Il est vrai que les émissions du Québec, en termes absolus, sont très faibles. Le Québec émet à peine 11 % des émissions du Canada, qui n’émet lui-même que 1,6 % des émissions mondiales. Les Québécois, collectivement, émettent donc moins de 0,17 % des émissions mondiales.

Faut-il en conclure qu’on doit se laver les mains de l’urgence climatique ? Pas du tout.

Ce qui devrait nous préoccuper, ce sont les émissions par habitant plutôt que les émissions totales. Face aux changements climatiques, il n’y a aucune raison morale justifiant qu’un Québécois se permette d’émettre plus de GES et fasse moins d’efforts qu’un Chinois ou un Américain simplement parce qu’il habite un pays moins peuplé.

Le premier ministre François Legault aime dire que le Québec a le meilleur bilan des 60 provinces et États américains en termes de GES par personne. C’est… presque vrai. Des États comme le Massachusetts, New York, le Vermont, le Maryland et la Californie ont des émissions par habitant comparables, sinon plus faibles, que celles du Québec.

Mais cette comparaison à deux pays offre un portrait très limité.

À environ 9,9 tonnes d’équivalent CO2 par habitant, les Québécois émettent plus de GES que les habitants de pays très peuplés comme la Chine (9 tonnes par habitant), l’Inde (2,5) ou l’Indonésie (3,7).

À 7,6 tonnes par habitant, les Européens font aussi mieux que nous. Et ils ont diminué leurs émissions de 40 % depuis 1990, contre à peine 3 % au Québec.
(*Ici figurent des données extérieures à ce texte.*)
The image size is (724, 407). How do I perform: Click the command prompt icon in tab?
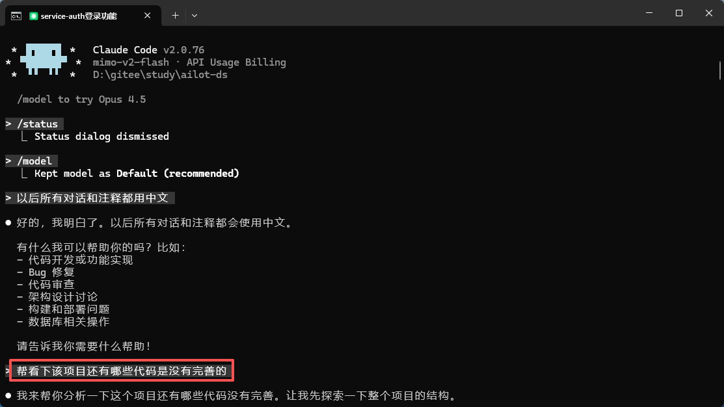click(x=16, y=16)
L’idée ici n’est pas de « culpabiliser » les Québécois, comme on l’entend souvent. Il s’agit simplement d’avoir un portrait juste. On dira que le Québec est caractérisé par les longues distances et un climat froid. C’est vrai, et cela influence notre consommation d’énergie et donc notre production de GES.
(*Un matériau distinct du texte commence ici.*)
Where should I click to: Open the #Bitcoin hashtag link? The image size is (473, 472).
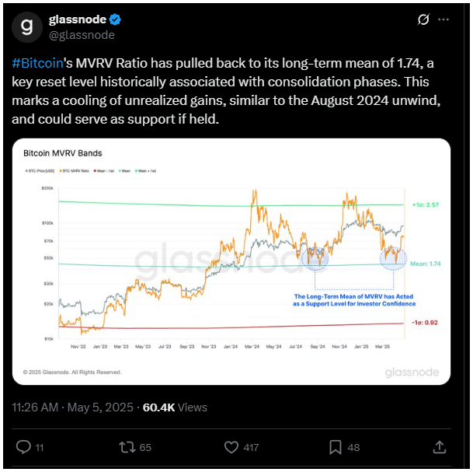pyautogui.click(x=38, y=64)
Un autre bémol à apporter vient des échanges commerciaux. Les avions, l’aluminium, le papier journal ou les porcs que nous exportons produisent des GES ici, mais sont consommés ailleurs. À l’inverse, les Québécois consomment nombre d’objets fabriqués en Chine, par exemple, ainsi que du pétrole produit ailleurs. Au total, on estime que si on comptait les émissions sur la base de la consommation plutôt que de la production, les émissions des ménages québécois seraient légèrement plus basses que ce que montre l’inventaire officiel.
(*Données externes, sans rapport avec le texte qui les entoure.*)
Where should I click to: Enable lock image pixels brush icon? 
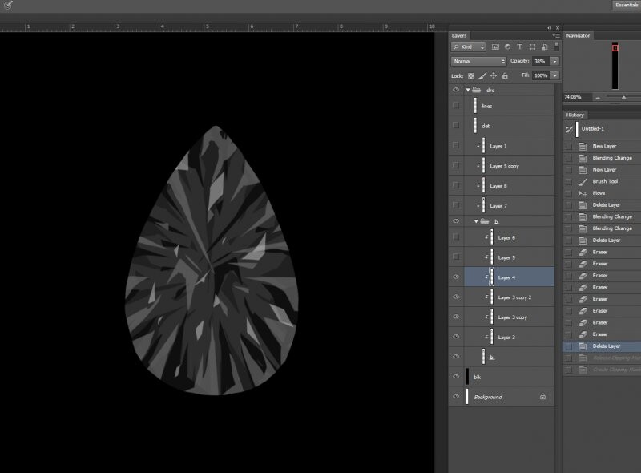pyautogui.click(x=482, y=75)
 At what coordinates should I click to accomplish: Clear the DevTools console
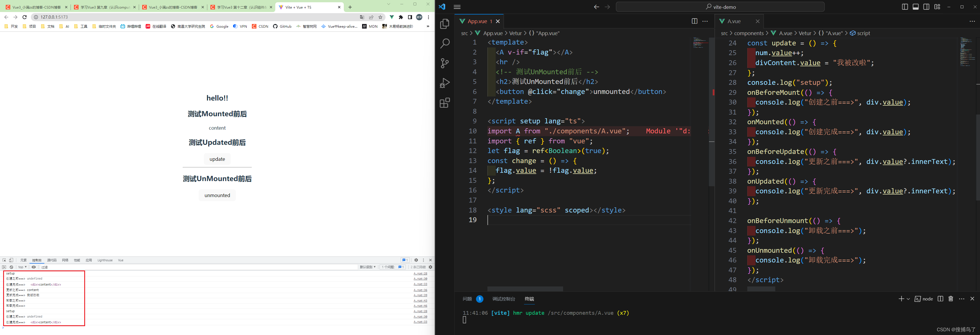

Consultez l’étude « Empreinte carbone des ménages au Québec », de l’Institut de la statistique du Québec

On peut en conclure que le bilan des Québécois est, en réalité, un peu meilleur que ce qui est affiché. Mais le fait que nous exportions des GES veut aussi dire qu’en modifiant nos procédés, on pourrait diminuer les émissions des autres pays et donc jouer un plus grand rôle dans le monde.

De toute façon, peu importe la façon de calculer, chaque Québécois émet beaucoup plus de GES que le Terrien moyen. Gardons en tête que si chaque habitant de la Terre polluait autant que nous, la situation mondiale serait tout simplement catastrophique.

L’autre facteur à considérer est diplomatique. Les grandes conférences annuelles de l’ONU comme la COP27, qui aura lieu en novembre en Égypte, sont de vastes exercices de négociation.

Pour convaincre les gros émetteurs de la planète de réduire leurs émissions, il faut montrer qu’on fait le travail chez nous. Sinon, tout le monde se regardera en attendant que l’autre bouge. On voit mal François Legault interpeller Narendra Modi, premier ministre de l’Inde, et lui demander de baisser ses émissions si chaque Québécois émet quatre fois plus de GES qu’un Indien et que la province n’améliore pas son bilan.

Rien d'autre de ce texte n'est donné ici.